India falls two spots on 2025 Global Gender Gap index to 131
The country had ranked at the 129th place out of 146 nations on the index in 2024.

India has fallen two spots to rank 131 out of 148 countries on the World Economic Forum’s 2025 Global Gender Gap index.
In 2024, India had ranked at the 129th place out of 146 countries on the index, while it was at 127 in 2023. In 2020, India had ranked 112 among 153 countries.
The countries are ranked based on scores across four main subindices – economic participation and opportunity, educational attainment, health and survival, and political empowerment.
In its report released on Wednesday, the World Economic Forum stated that India had an overall parity score of 64.1%, making it one of the lowest-ranked countries in South Asia. The country saw a relative drop in rankings compared to the previous year due to the performance of other economies, it added.

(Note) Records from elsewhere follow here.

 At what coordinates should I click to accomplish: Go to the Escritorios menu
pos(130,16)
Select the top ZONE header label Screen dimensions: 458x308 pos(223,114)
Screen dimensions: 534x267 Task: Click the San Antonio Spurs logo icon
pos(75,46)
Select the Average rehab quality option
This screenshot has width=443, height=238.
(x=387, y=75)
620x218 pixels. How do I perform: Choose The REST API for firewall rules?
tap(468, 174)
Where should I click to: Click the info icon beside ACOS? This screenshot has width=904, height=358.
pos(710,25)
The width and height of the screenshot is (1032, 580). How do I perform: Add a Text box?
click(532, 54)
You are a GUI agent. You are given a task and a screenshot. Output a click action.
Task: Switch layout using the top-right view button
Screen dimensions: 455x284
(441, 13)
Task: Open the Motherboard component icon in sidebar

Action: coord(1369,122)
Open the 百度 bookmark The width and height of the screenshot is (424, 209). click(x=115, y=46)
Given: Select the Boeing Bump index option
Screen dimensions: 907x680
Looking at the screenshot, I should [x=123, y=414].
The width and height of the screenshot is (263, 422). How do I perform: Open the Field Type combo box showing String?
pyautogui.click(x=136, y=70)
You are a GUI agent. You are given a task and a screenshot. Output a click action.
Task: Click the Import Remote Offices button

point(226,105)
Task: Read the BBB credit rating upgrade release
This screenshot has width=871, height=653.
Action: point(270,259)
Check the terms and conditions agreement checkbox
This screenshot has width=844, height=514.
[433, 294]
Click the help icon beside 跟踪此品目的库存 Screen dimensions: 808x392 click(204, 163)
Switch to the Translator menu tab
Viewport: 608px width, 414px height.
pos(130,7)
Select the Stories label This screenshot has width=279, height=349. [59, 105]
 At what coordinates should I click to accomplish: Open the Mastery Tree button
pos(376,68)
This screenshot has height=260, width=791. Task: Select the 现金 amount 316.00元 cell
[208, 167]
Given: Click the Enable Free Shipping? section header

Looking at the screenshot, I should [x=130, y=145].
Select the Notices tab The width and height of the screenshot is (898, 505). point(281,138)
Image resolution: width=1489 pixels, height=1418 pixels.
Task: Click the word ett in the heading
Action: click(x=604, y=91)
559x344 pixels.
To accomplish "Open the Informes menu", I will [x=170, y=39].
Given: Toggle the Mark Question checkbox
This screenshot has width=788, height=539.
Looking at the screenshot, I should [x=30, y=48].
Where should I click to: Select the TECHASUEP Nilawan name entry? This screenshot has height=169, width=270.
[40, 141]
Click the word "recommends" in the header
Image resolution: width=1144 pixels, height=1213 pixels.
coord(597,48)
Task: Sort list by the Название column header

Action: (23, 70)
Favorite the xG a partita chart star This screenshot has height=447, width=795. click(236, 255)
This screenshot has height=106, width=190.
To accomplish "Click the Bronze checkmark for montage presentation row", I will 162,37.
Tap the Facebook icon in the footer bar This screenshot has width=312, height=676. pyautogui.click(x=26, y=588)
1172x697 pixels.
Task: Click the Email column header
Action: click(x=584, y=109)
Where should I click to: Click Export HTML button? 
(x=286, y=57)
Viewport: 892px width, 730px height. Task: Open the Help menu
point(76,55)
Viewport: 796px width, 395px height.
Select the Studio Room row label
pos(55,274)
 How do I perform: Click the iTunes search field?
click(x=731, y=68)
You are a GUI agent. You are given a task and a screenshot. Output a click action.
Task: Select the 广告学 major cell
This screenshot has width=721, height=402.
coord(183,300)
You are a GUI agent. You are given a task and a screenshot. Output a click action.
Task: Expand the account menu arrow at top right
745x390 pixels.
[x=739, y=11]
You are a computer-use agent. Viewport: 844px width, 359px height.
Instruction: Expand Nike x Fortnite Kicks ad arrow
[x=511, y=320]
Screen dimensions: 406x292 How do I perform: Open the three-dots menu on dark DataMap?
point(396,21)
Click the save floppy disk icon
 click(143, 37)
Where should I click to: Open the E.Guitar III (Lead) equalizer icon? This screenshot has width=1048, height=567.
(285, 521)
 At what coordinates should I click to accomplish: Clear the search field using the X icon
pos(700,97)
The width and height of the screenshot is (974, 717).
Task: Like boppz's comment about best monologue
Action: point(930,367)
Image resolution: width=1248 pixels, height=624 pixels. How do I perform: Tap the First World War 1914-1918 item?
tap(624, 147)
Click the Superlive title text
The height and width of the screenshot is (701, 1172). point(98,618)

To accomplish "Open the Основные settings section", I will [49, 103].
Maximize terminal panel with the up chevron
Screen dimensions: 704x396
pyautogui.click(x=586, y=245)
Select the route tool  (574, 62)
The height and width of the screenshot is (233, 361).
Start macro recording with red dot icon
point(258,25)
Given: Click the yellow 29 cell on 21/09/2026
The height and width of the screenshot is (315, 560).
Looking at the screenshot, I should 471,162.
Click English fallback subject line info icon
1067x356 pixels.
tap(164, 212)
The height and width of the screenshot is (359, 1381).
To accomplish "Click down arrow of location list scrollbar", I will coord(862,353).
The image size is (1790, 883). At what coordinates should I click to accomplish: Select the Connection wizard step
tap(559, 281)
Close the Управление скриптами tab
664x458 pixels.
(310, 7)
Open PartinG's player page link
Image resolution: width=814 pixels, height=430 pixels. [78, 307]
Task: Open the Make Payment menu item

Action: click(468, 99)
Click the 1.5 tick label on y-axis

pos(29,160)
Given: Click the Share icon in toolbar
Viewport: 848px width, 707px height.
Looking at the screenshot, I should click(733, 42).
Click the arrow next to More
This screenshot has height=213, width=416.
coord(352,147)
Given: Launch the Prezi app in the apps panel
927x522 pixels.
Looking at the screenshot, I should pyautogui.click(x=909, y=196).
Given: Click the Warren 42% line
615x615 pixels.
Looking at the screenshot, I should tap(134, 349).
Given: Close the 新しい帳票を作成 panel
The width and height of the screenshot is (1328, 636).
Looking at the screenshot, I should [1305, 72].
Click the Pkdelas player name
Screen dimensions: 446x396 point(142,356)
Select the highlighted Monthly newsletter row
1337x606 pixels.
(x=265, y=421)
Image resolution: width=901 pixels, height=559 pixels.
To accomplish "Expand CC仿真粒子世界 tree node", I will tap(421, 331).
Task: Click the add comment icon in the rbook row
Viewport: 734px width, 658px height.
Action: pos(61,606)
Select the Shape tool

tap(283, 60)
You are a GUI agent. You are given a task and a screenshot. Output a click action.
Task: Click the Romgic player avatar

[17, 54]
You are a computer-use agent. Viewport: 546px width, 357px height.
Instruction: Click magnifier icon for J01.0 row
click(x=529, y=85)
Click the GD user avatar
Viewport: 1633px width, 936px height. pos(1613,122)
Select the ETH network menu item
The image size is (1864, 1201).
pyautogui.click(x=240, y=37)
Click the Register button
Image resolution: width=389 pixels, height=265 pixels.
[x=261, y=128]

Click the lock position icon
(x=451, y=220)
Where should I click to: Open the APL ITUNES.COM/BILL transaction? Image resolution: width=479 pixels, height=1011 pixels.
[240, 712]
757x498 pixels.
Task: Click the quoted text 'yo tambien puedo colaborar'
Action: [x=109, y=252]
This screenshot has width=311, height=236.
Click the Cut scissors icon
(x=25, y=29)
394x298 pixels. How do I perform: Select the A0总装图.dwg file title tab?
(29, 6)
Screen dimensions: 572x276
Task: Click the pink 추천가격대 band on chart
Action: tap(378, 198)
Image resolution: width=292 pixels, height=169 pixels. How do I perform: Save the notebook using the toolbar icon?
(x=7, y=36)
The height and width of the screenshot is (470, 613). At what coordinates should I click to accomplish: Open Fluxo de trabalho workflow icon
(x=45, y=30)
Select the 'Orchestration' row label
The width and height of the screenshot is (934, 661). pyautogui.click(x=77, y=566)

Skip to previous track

However, India’s overall performance improved in absolute terms by +0.3 points, the report said.
“One of the dimensions where India increases parity is in economic participation and opportunity, where its score improves by +.9 percentage points to 40.7%,” the World Economic Forum added.
The report said that while most indicator values remained the same, parity in estimated earned income rose from 28.6% to 29.9%, which positively impacted the subindex score.
Scores in the labour-force participation rate remained the same at 45.9%, duplicating India’s highest level achieved to date, the report said.
“In educational attainment, India scores 97.1%, reflecting positive shifts in female shares for literacy and tertiary education enrolment, which result in positive score improvements for the subindex as a whole,” the World Economic Forum stated.
“India also records higher parity in health and survival, driven by improved scores in sex ratio at birth and in healthy life expectancy,” it added. “However, similar to other countries, parity in the latter is obtained despite an overall reduction in men’s and women’s life expectancy.”
The report said that female representation in Parliament fell from 14.7% last year to 13.8% in 2025, and that the share of women in ministerial positions fell from 6.5% to 5.6%.
In June 2024, India had elected 74 MPs to the 18th Lok Sabha, which was marginally lower than in 2019 when 78 women became members of the Lower House of Parliament.
As per the index, Bangladesh emerged as the best performer in South Asia, jumping 75 spots to rank 24 overall due to notable gains in political empowerment and economic participation. Nepal ranked 125, Sri Lanka at 130, Bhutan at 119, Maldives at 138 and Pakistan at 148.
Globally, Iceland leads the rankings for the 16th year in a row. This was followed by Finland, Norway, the United Kingdom and New Zealand.
However, the report noted that full parity remained 123 years away at current rates.